**СПИСОК ЗАДАНИЙ:**
**1)** Кому, согласно фрагменту воспоминаний о Ф.М. Дмитриеве, принадлежат оба стихотворения, прочитанные им в заключение вечера 24 января 1894 года?
**2)** Продолжите фрагмент воспоминаний о Ф.М. Дмитриеве, начав сразу после его последнего предложения.

**ПРИВЕДЁННЫЙ ФРАГМЕНТ:**
Я жил тогда на Владимирской улице, в том же доме Фредерикса, но уже не с Графского переулка, а с главной улицы, снимая большую светлую комнату в семье известного петербургского шапочника Чуркина.
Там я познакомился с молодой помещицей Подольской губернии Е.Н. Молоховской, приехавшей в Петербург лечиться. Мы с нею быстро сдружились, и она пригласила меня к себе в имение Малую Русаву, расположенную близ Томашполя.
Я готов был ехать даже зимой, имея в виду иллюстрации к "Ночи под Рождество", но неожиданное событие заставило эту поездку отложить: в декабре стал сильно хворать Ф.М. Дмитриев, жизнь которого была в опасности. Его лечили все знаменитости Военно-медицинской академии, домашним же врачом давно уже состоял И.С. Добрянский. Что было у Федора Михайловича, никто толком не мог сказать - все говорили по-разному, но он заметно хирел и слабел.
Пришло Рождество, на которое он всегда уезжал в Москву, к своим. На этот раз он ехать уже не мог. В сенат он еще иногда ездил, но обедал уже дома, а не в Английском клубе.
24 января 1894 года я пришел к нему, как обычно, к восьми часам. Он уже несколько дней не выезжал. В этот вечер, как и во все предыдущие, мы "дел" не читали, ограничиваясь только просмотром газет и очередными рассказами. Прочли что-то Чехова. Федор Михайлович присел к камину и, опустив голову, начал читать стихи. Сначала из Пушкина свое любимое стихотворение, которое он считал непревзойденным по силе настроения, глубине ощущения, образности и мастерству - "Мне не спится; нет огня". Потом было еще что-то еще, чего не вспомню. В заключение он прочел два стихотворения, навсегда запечатлевшиеся в моей памяти:
Сфинкс, не разгаданный до гроба, -
О нем и ныне спорят вновь –
В его любви сверкала злоба,
А в злобе слышалась любовь.
Дитя осьмнадцатого века
Он чувств его наследник был,
И презирал он человека,
А человечество любил.
- Это Александр I, - сказал он после минутного молчания. - А вот "матушка Екатерина":
Насильно Зубову мила,
Старушка некогда жила,
Приятно, понаслышке, блудно,
Писала прозой, флоты жгла,
Вольтеру лучший друг была,
И умерла, садясь на судно.
Россия, бедная держава,
С тех пор в тебе и мрак и мгла:
С Екатериной умерла
Екатерининская слава.
Оба стихотворения были князя Вяземского.

**ПРЕДСТАВЛЕННЫЕ ДАННЫЕ:**
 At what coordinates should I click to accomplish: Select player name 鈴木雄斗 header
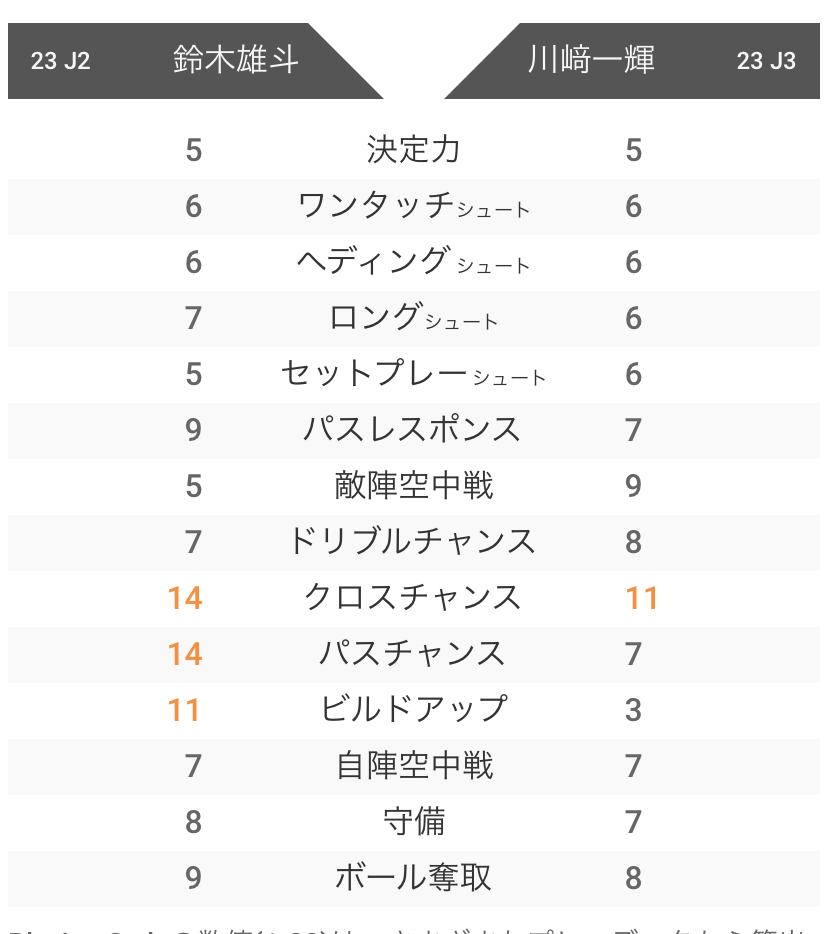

**РЕЗУЛЬТАТЫ:**
**1)** Оба стихотворения принадлежат князю Вяземскому.

**2)**
Мы молча просидели еще с полчаса, после чего он встал. Я тоже поднялся. Федор Михайлович обхватил меня правой рукой за талию и повел в соседний зал. Я удивился: этого никогда не бывало. Мы несколько раз прошлись таким образом по мягкому ковру из конца в конец, пока он не остановился у большого дивана, стоявшего в зале и тоже обитого персидским ковром. Он сел и пригласил сесть меня. По обыкновению, из сидячего положения он принял полулежачее, облокотившись на подушки. Так мы пробыли некоторое время в молчании. Через комнату прошел зачем-то Иван, скрывшийся в переднюю. Взглянув на Федора Михайловича, я заметил, что он совсем лег на подушки и уронил на ковер папиросу. Наклонившись, чтобы ее поднять, я увидел его странно раскрытый рот. Еще через мгновение он закинул назад голову и стал хрипеть. Я понял, что дело плохо, и побежал за Иваном, прося немедленно послать Алешу к Добрянскому.
Не знаю почему - не мог этого тогда понять, не понимаю и сейчас - я схватил со стола лежавший на нем лист писчей бумаги, вынул бывший всегда со мной карандаш и начал рисовать запрокинутую голову умирающего. Я скорее почувствовал, чем осознал начало конца. Я успел окончить рисунок и положил его снова на стол, когда Федор Михайлович испустил последний, глубокий, скрипящий вздох. Приехавшему Добрянскому было уже нечего делать. Рисунок сохранился у меня.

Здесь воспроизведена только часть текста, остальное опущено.